The 24/7 availability of state limousines with garda drivers is one of the more visible perks of ministerial office and further demonstrates the bloated sense of entitlement of the politocracy that rules us.

Any executive in a private company enjoying the 24/7 use of the company limo and chauffeur, for other than company business, would be liable for a large benefit-in-kind tax bill, but not so our political leaders. The state merc is permanently available for personal/family and political party business.

I have no difficulty with ministers having the use of state cars for state business, but they should use their own transport for party-related and personal activities

Claims that this garda limo service is required for security reasons are patent nonsense.
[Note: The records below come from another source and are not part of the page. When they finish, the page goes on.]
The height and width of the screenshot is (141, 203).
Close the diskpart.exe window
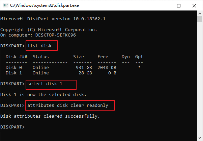[x=194, y=5]
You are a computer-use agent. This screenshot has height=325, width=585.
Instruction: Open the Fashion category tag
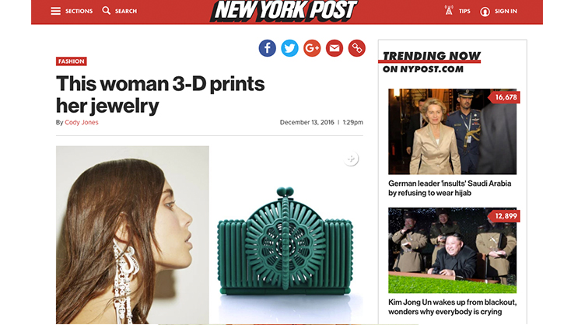(72, 61)
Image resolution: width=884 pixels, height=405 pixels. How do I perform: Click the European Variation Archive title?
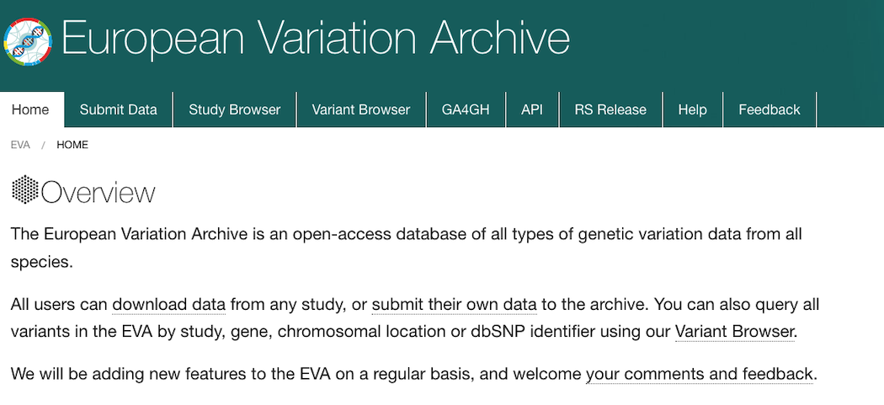tap(315, 39)

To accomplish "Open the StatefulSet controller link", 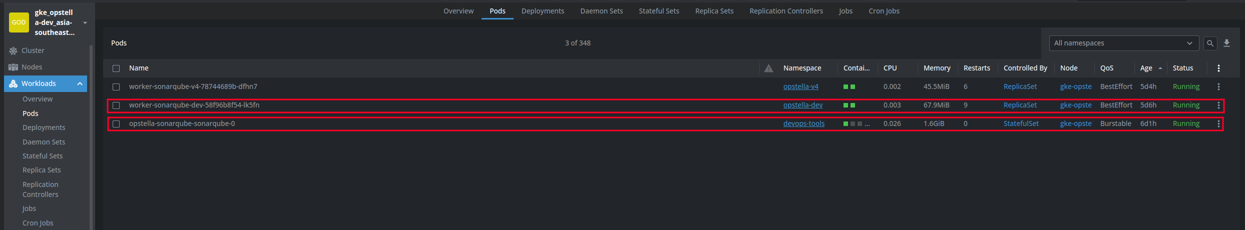I will tap(1021, 124).
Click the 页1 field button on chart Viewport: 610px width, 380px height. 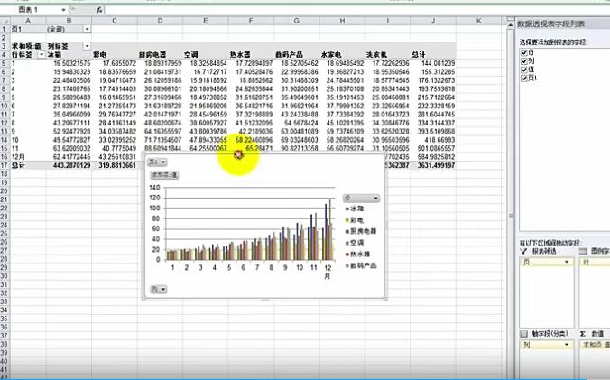point(155,160)
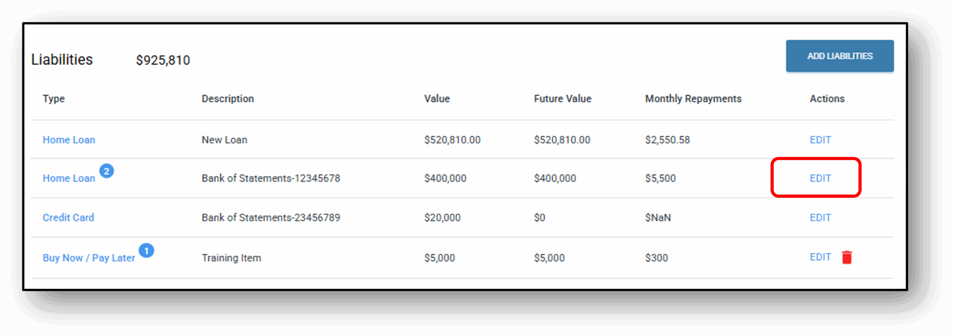Click the $925,810 liabilities total
This screenshot has height=336, width=953.
[x=163, y=60]
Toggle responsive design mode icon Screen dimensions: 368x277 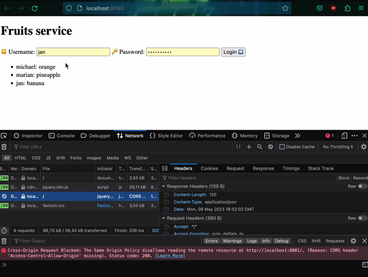click(x=344, y=136)
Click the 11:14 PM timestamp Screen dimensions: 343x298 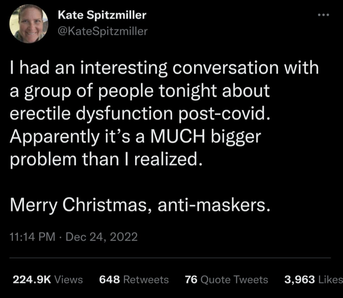(32, 237)
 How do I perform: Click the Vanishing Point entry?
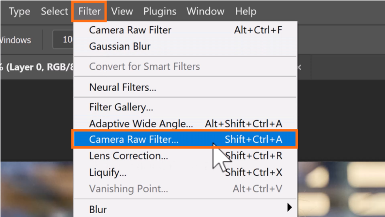click(x=129, y=189)
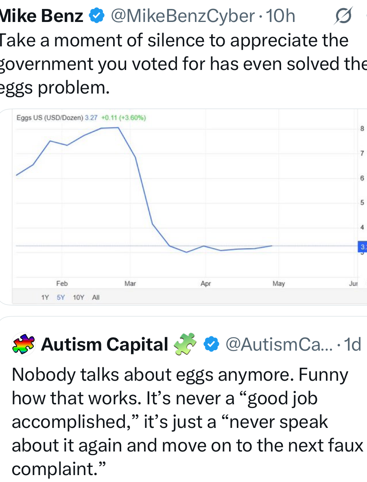The height and width of the screenshot is (482, 367).
Task: Select the 1Y chart range
Action: click(x=45, y=297)
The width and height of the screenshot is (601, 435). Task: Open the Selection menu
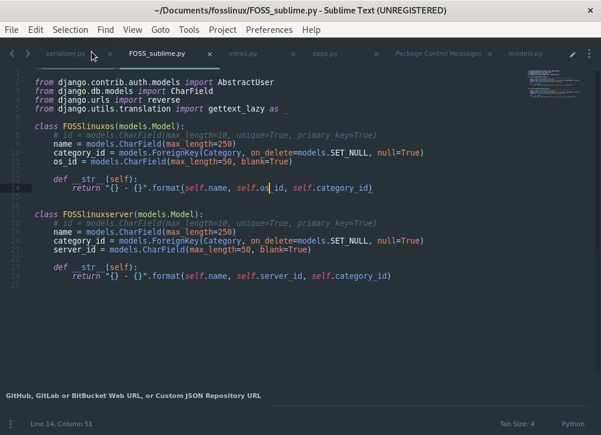pos(70,30)
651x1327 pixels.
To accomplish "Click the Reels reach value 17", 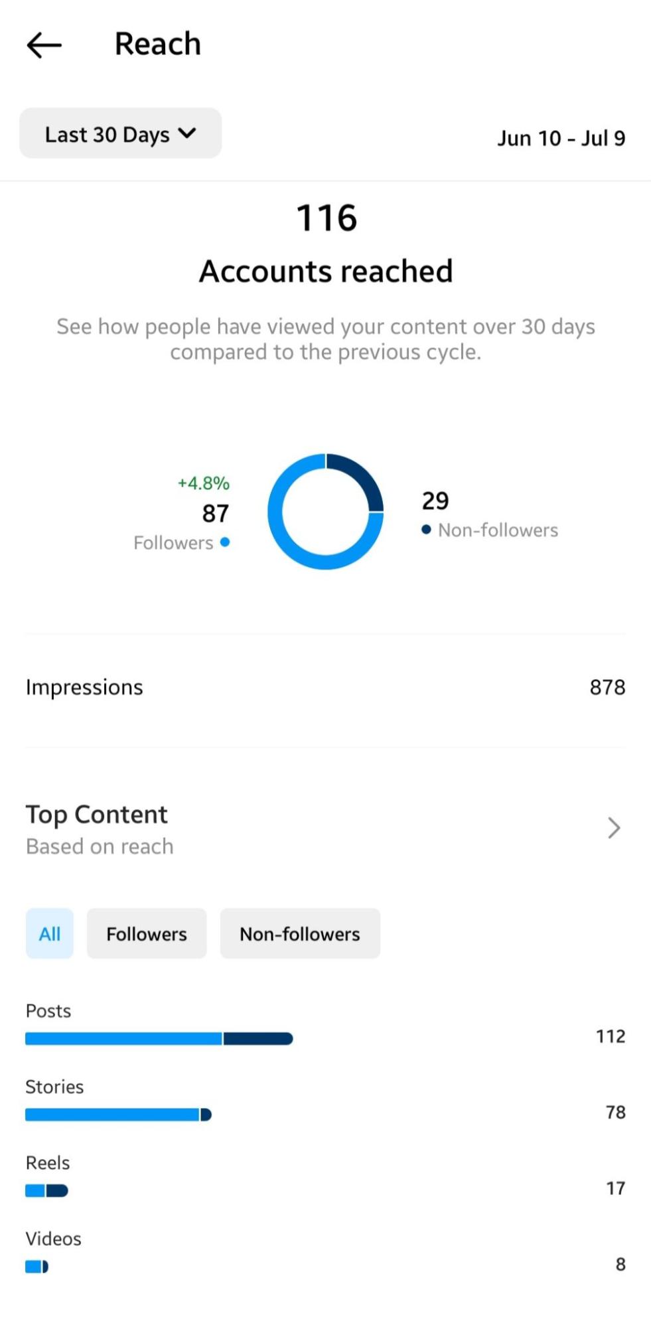I will 615,1189.
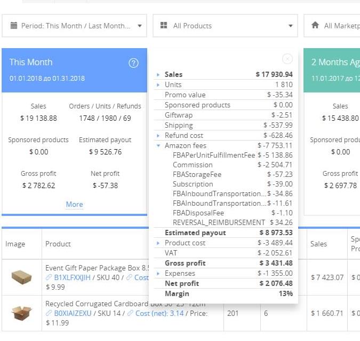Screen dimensions: 360x341
Task: Click the link icon beside B0XIAIZEXU
Action: pyautogui.click(x=49, y=313)
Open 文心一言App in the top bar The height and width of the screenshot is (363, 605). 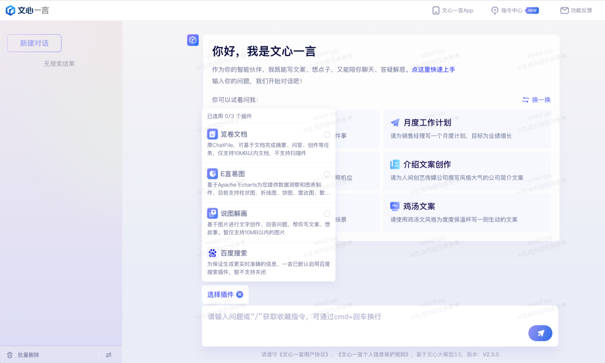coord(452,10)
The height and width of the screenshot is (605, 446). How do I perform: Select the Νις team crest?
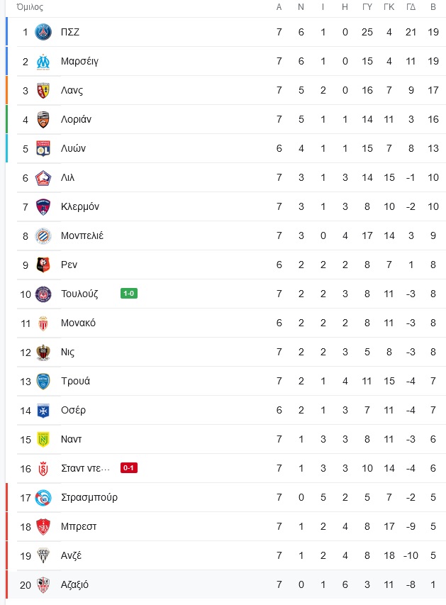coord(43,353)
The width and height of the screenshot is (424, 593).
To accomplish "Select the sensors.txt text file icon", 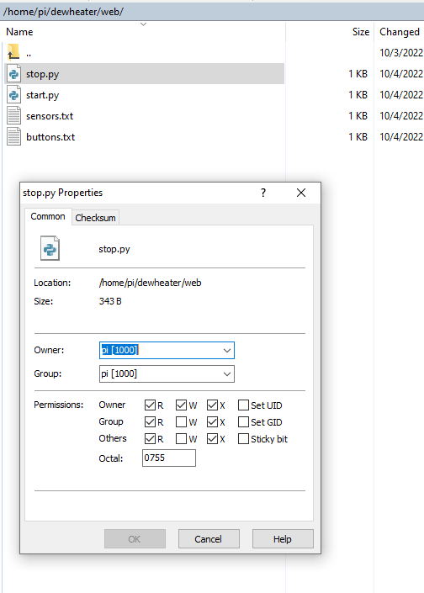I will coord(13,116).
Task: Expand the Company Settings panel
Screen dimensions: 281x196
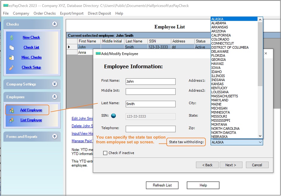Action: point(54,84)
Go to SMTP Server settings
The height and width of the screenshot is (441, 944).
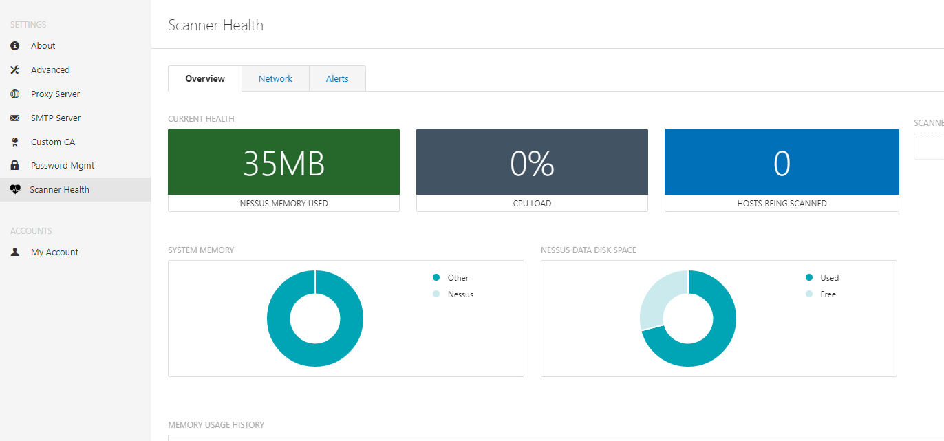(56, 118)
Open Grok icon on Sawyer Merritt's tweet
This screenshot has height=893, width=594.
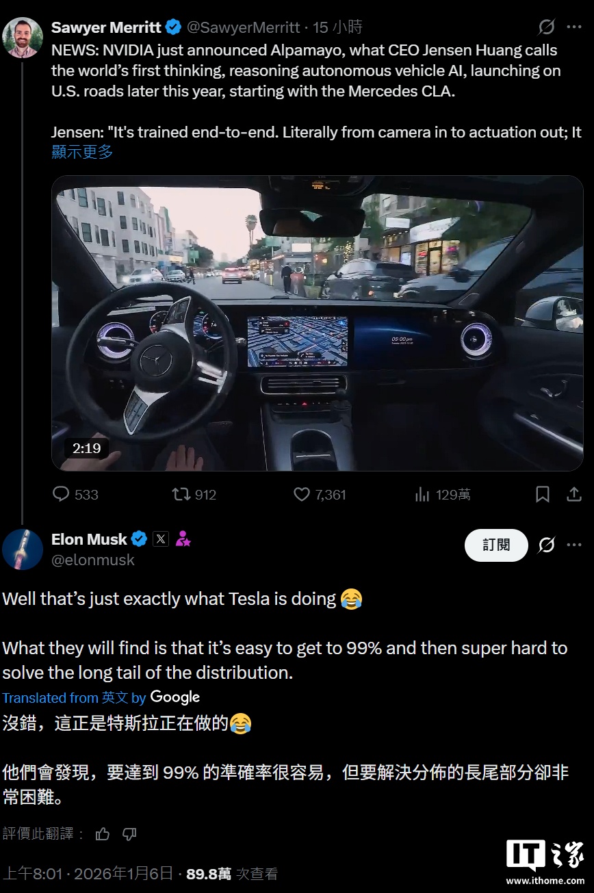(x=546, y=27)
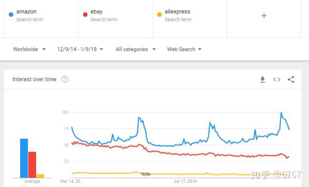Click the Note marker on the chart
Image resolution: width=309 pixels, height=187 pixels.
pos(145,174)

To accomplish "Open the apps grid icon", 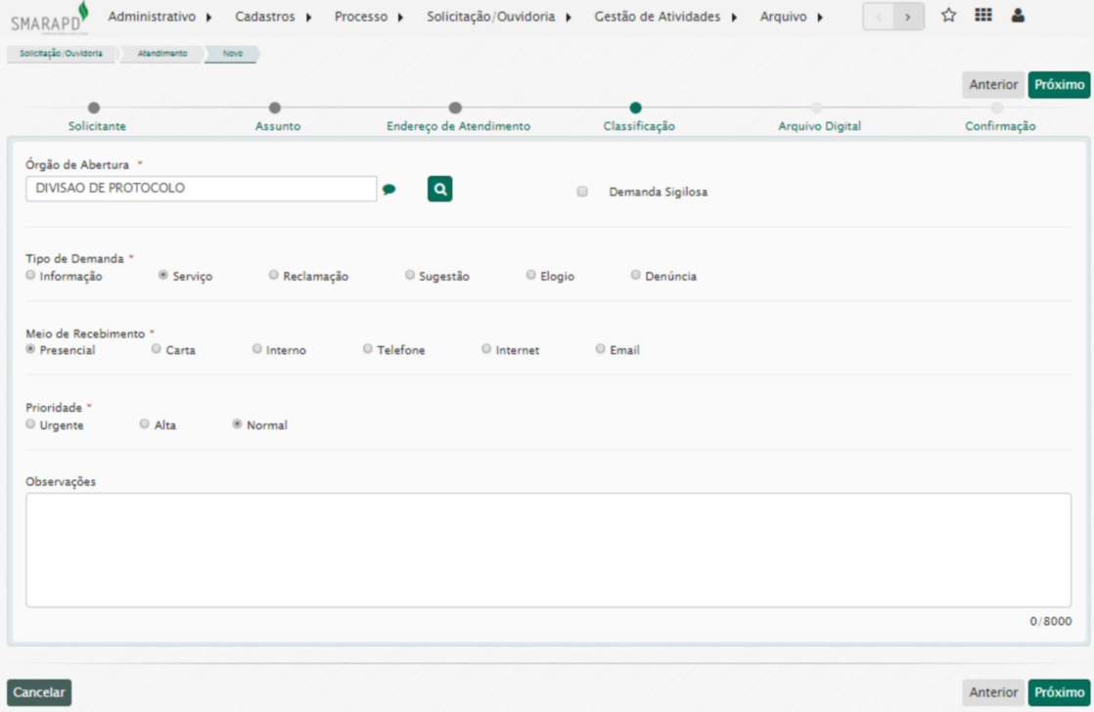I will 982,16.
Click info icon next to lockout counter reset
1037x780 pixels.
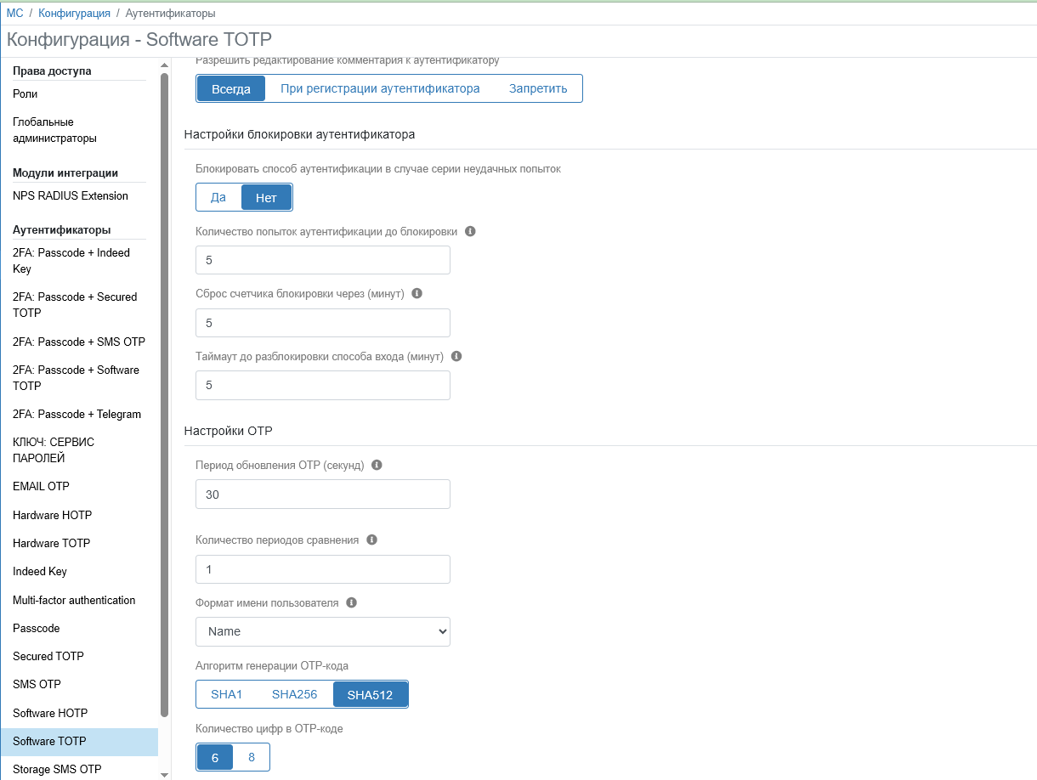tap(417, 293)
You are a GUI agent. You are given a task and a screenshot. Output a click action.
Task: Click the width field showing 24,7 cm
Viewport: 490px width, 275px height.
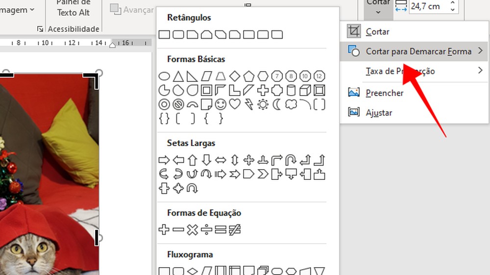(x=428, y=6)
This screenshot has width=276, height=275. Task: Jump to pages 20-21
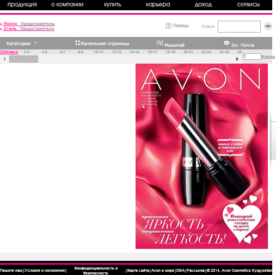tap(188, 52)
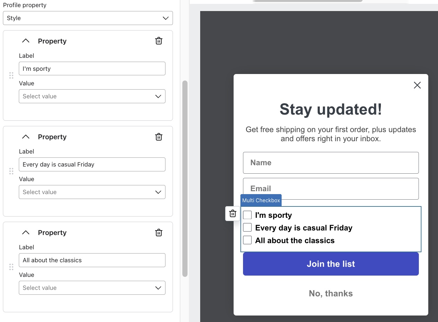
Task: Click the scrollbar on the left panel
Action: (x=185, y=179)
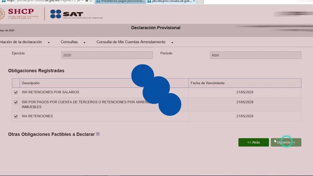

If any politician needs garda protection, he/she should have an armed bodyguard, not a chauffeur/flunkey driving a state car.

Now that public outrage has forced a u-turn on the payment of ministerial pensions to serving politicians, another unique arrangement for the benefit of the political classes, let us next turn government ministers out of their state cars, save the country some money and free up those wasted garda resources.

In future, we should demand that our political leaders subject themselves to exactly the same rules and regulations which apply to the rest of us plebs. No more opt-out clauses for the ruling elite.